Who Dunnit? Summer Reads for Criminal Justice Students
Looking for a good mystery or crime novel? Here are few suggestions from some Saint Leo criminal justice faculty.
Before you know it, summer and vacation season will be over.
And so will your excuse to enjoy some well-deserved downtime by the pool or at the beach with an interesting read.
While you don’t have to be a criminal justice major to enjoy a good mystery or crime novel, here are some ideas from a few of Saint Leo’s criminal justice faculty.
Jalika Rivera Waugh, Assistant Professor
“Both the Alex Cross Series by James Patterson and the Kay Scarpetta Series by Patricia Cornwell novels are my favorites because the authors have an uncanny ability to realistically portray the fields of study (Patterson: law enforcement and forensic psychology; Cornwell: forensic pathologist).

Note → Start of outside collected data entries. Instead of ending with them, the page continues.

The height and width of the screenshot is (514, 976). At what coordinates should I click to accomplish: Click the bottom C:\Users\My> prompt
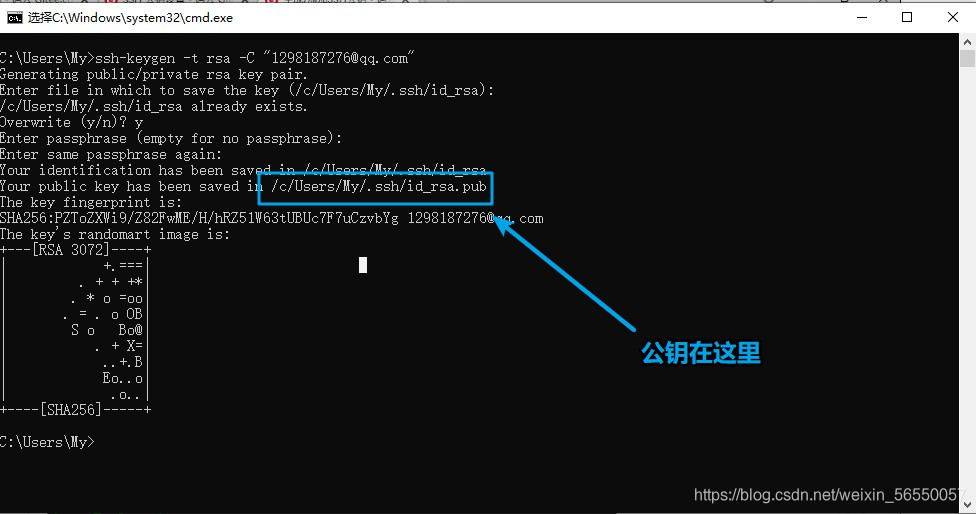pos(47,442)
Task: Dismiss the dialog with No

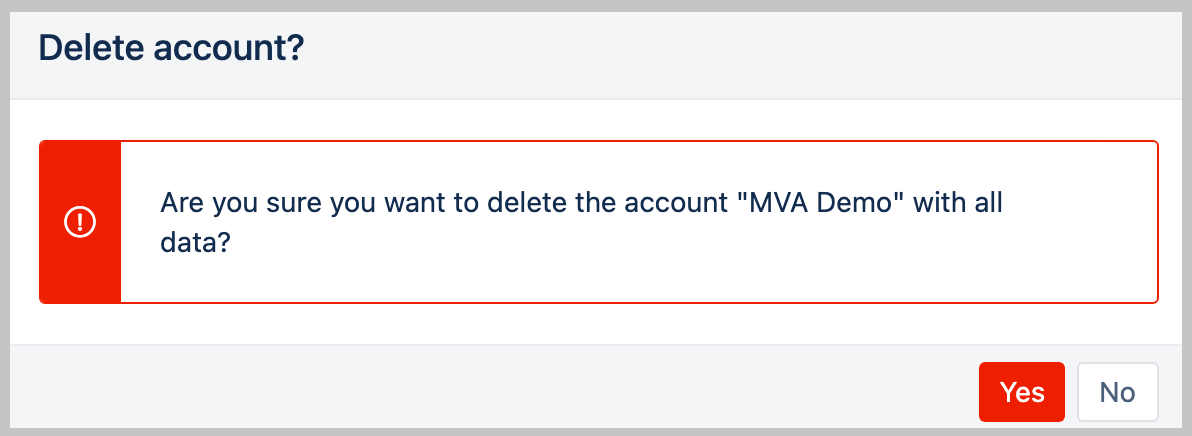Action: (x=1117, y=391)
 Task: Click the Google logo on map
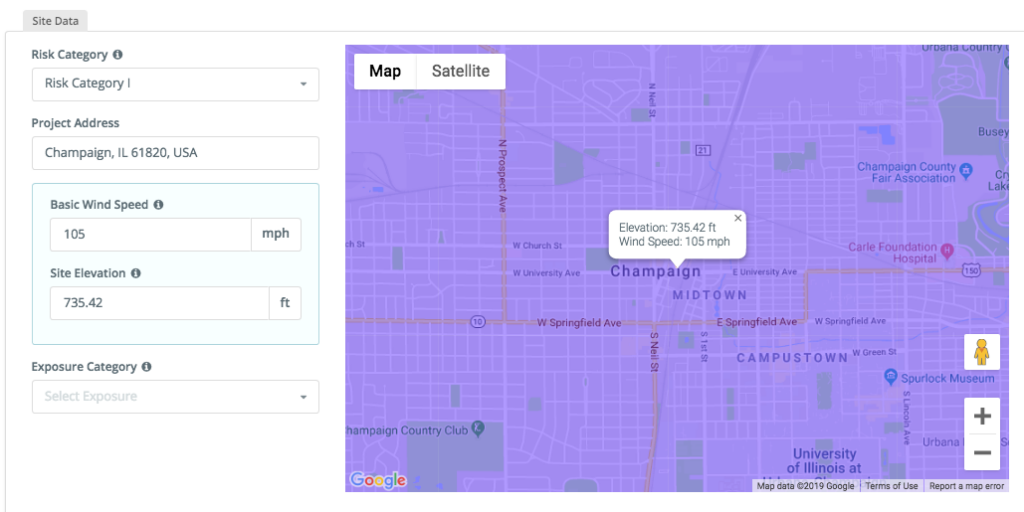pyautogui.click(x=378, y=480)
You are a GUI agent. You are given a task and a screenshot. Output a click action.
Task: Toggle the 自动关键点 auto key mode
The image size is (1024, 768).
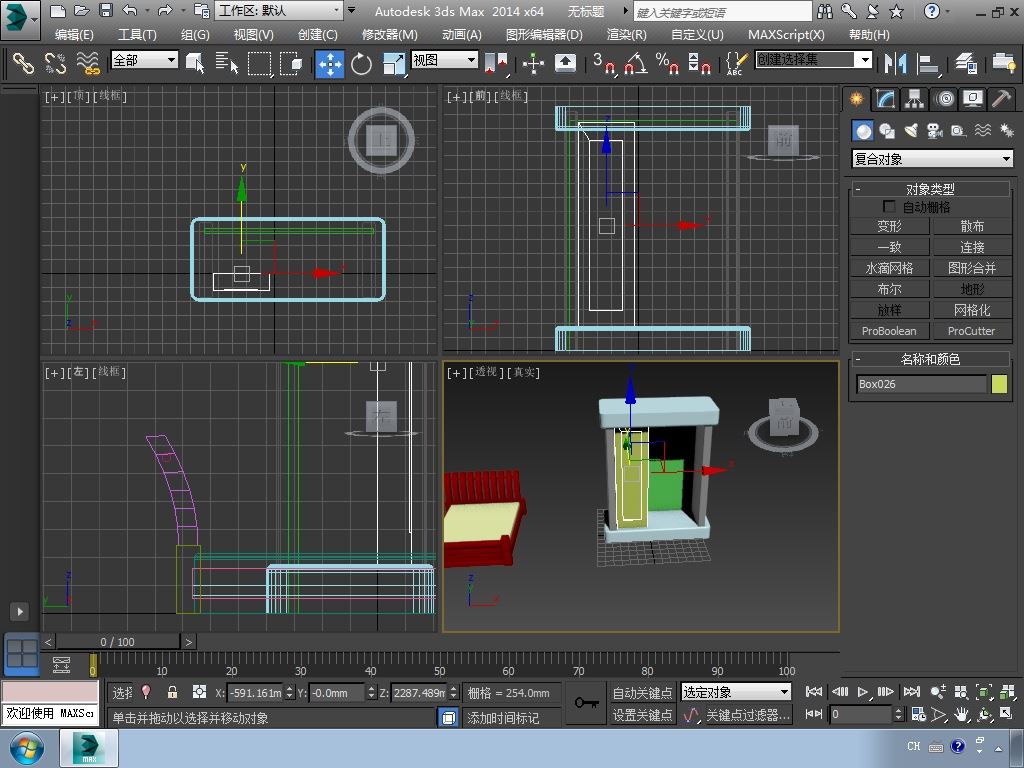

They are also great reads with chapters that are quick enough you just keep reading and forget where the time goes. Cornwell’s texts are great for information about forensic pathology as Cornwell, herself, went to the Body Farm (at the University of Tennessee) for research. Also, Patterson has worked with many of the Washington, D.C. area law enforcement agencies to understand forensic psychology.”
Ken Minton, Online Adjunct Faculty
“My favorite crime novels are about anything by Agatha Christie (especially Miss Marple stories) or Sir Arthur Conan Doyle's Sherlock Holmes books.
There was an excellent pistache series about a detective called Solar Pons, written initially by August Derleth and later by Basil Cooper. These are almost as good as Doyle's original Sherlock Holmes books.
An excellent non-fiction criminology based book, which I'm currently reading, is by Michael Capuzzo (2010) about the crime-fighting Vidocq Society, The Murder Room: The Heirs of Sherlock Holmes Gather to Solve the World's Most Perplexing Cold Cases.”
David Persky, Department Chair, Undergraduate Criminal Justice
“I particularly enjoyed “Ivory Tower Cop” that was written by George Kirkham and Leonard Territo in 2009. It is based on a true story and the authors did a good job of researching cultural aspects for the book. Plus, Dr. Territo is a member of our faculty.
Of course, the classic “To Kill a Mockingbird” is always a great read.”
Rick Singer, Online Adjunct Faculty
“I’d like to suggest the work of one of my coworkers at the Florida Department of Law Enforcement (FDLE). James O. Born is an author of crime novels and an actual working special agent with the FDLE. He has written several crime novels that can be found on his web-site: http://www.jamesoborn.com/.”
Brandon Ball, Online Adjunct Faculty
"I read technical writings and real-life crime. I enjoy reading John Douglas, particularly “Mindhunter” and “Journey into Darkness”. Both are novels that outline the work of the FBI Profiling unit and delve into the psychology behind why criminals do what they do and what motivates them. It is fascinating work and worthy of reading from a true practitioner of the criminal justice system.”
Dawna Komorosky, Online Adjunct Faculty
“The last book on crime I read was "The Murder of the Century" by Paul Collins. I enjoyed this book, because there was a little mystery mixed in with journalistic history. The book highlights a gruesome crime that occurred in Long Island in 1897, at the same time is intertwines how the media giants of the time fight to get the best front page story.
Debbie Mims, Professor
“As a retired police officer and current Reserve Officer with Dade City Police Department and criminal justice professor, I find the James Patterson (Alex Cross) novels to be particularly intriguing. They seem to be very well researched and provide knowledge of investigative techniques that are true to life.”
Jack Jordan, Online Adjunct Faculty
“’The Poet” by Michael Connley is a great book. It’s about a serial killer who is killing police officers, and no one has caught on about the fact it is happening except a newspaper reporter. Excellent writing, you won't put it down once you start reading it.”
What do you like to read when you're taking a break from textbooks?